Pediatria: Vaccini e pregiudizi
Le paure immotivate non sono
solo italiane. Un recentissimo studio condotto negli Stati
Uniti ha esaminato quali siano i comportamenti e le
motivazioni dei genitori che si oppongono alla vaccinazione
dei propri figli.
La prima osservazione è che raramente il
rifiuto è totale: più spesso viene rifiutata questa o quella
vaccinazione, soprattutto in funzione della plausibilità di
un possibile contagio. In questo senso, la vaccinazione
contro l'epatite B è una di quelle che ha suscitato nel
campione le maggiori perplessità, come se difficilmente un
bambino potesse entrare in contatto con il virus. Peraltro è
una convinzione pericolosa, dal momento che, al di là della
frequenza del contagio, è proprio nei giovanissimi che più
spesso l'infezione diviene cronica.
Motivi opposti per
quella contro la varicella, probabilmente rifiutata perché
giudicata malattia lieve, che tende naturalmente a
limitarsi.
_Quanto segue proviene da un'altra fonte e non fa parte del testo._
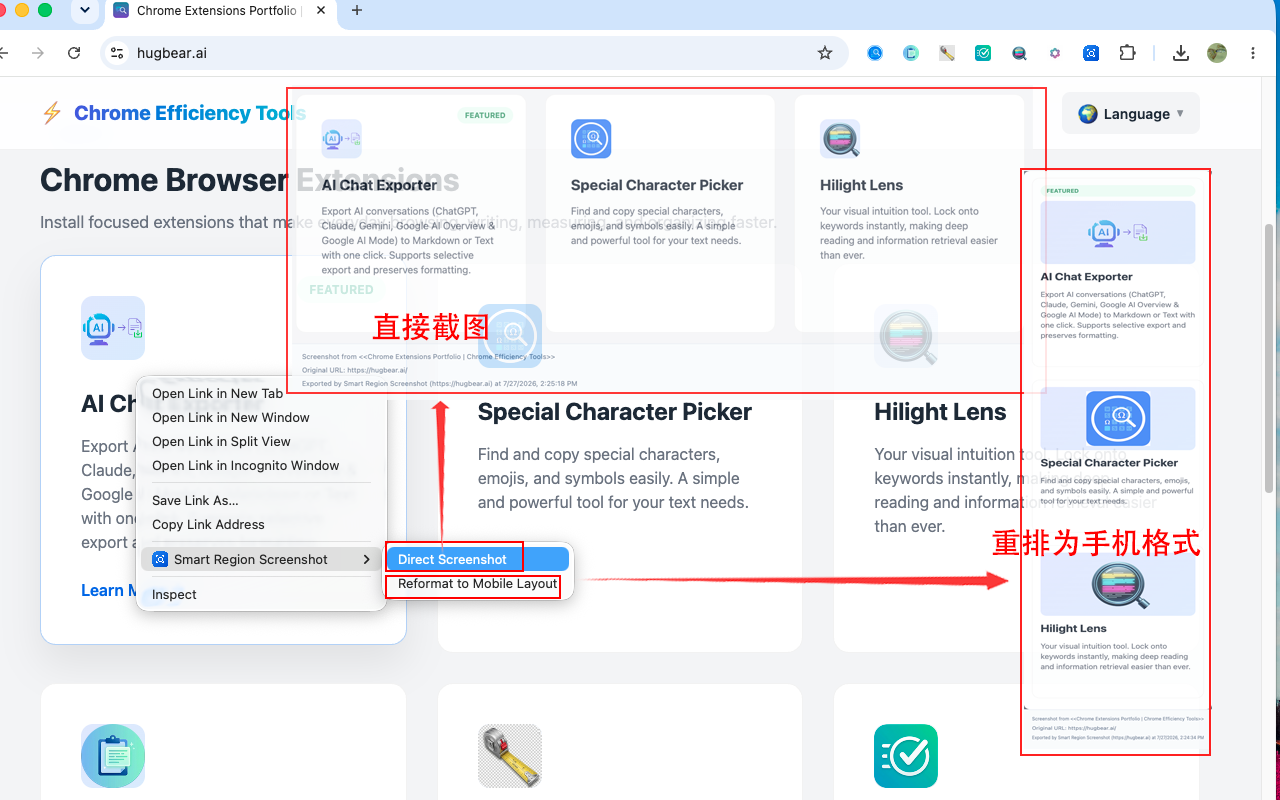This screenshot has width=1280, height=800.
Task: Open the Extensions puzzle piece menu
Action: coord(1127,53)
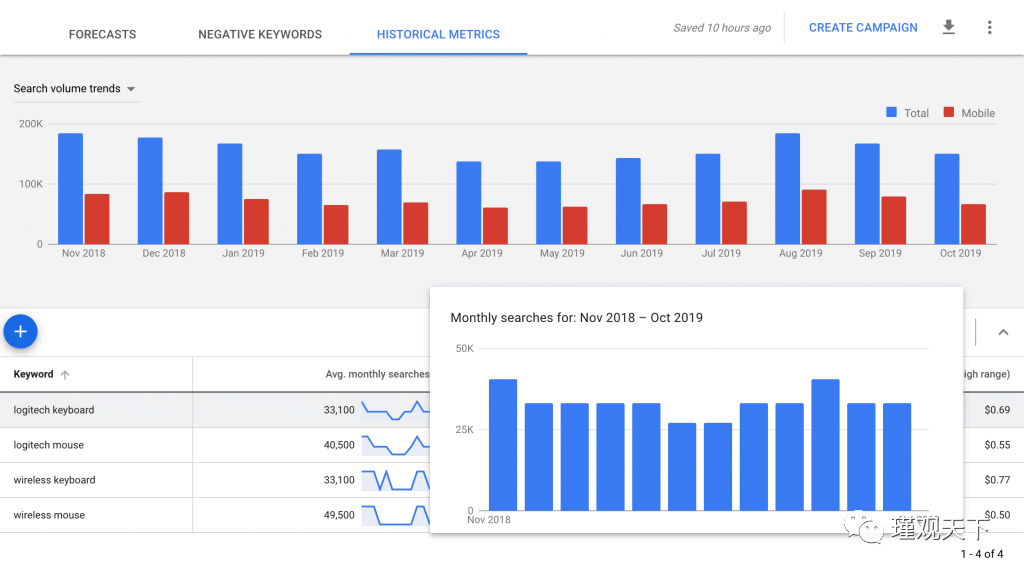Click the trend sparkline for logitech mouse
1024x574 pixels.
tap(394, 445)
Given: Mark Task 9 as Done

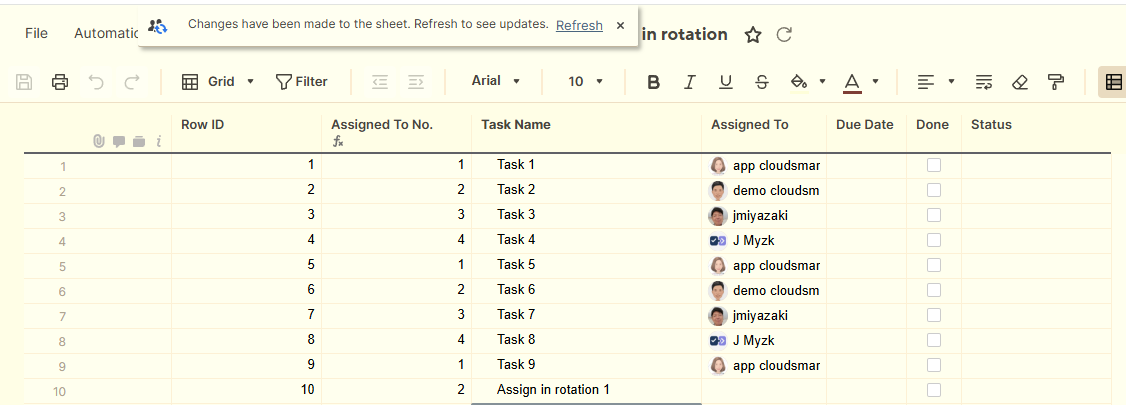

A reggere nel complesso la diffidenza verso le
vaccinazioni sono due fenomeni: la scarsa informazione
oppure convinzioni sbagliate.
Per esempio, la convinzione
che non si debba interferire con meccanismi naturali e che,
quindi, l'immunità vada acquisita contraendo direttamente la
malattia, ritenendo, inoltre, che l'immunità così acquisita
sia più forte e duratura di quella garantita dal vaccino.
Oppure che l'allattamento al seno, meglio se prolungato, sia
già una misura profilattica adeguata, unita a misure come
tenere a casa da scuola i bambini quando si presentano le
epidemie, oppure tenerli lontani da ambulatori e comunità.
Un dato segnalato dai medici e dalle infermiere vaccinatori
è che, in caso di scarsa informazione, fornendo le notizie
richieste il genitore di norma acconsente
all'immunizzazione, mentre questo è più difficile quando si
è di fronte a una convinzione strutturata. Infine sono
soprattutto le persone orientate verso le medicine
alternative a esprimere il rifiuto più forte.
L'informazione è dunque un
punto importante. A esercitare influenza pare sia in primo
luogo la televisione, soprattutto quando segnala casi di
reazioni avverse a vaccini. Paiono poi mettere sullo stesso
piano sia le informazioni fornite dagli enti pubblici, sia
quelle dei siti anti-vaccinazioni. La critica è che i primi
fanno propaganda, i secondi allarmismo e, evidentemente, nel
dubbio meglio astenersi.
Quello che si vorrebbe sono dati
oggettivi. Diverso il giudizio su quanto dice direttamente
il medico: anche chi poi ha preferito non vaccinare
riconosce la correttezza e l'onestà delle spiegazioni
fornite dal curante. In particolare sembra determinante la
risposta a una domanda e cioè: dottore, lei vaccinerebbe i
suoi figli? In definitiva sembra che i mezzi di
comunicazione possano molto per offuscare i vantaggi della
vaccinazione, mentre è soprattutto il rapporto con il medico
a poter ristabilire un quadro realistico. A patto che il
medico sappia ascoltare in modo amichevole e non censorio e
sia in grado di fornire informazioni su misura.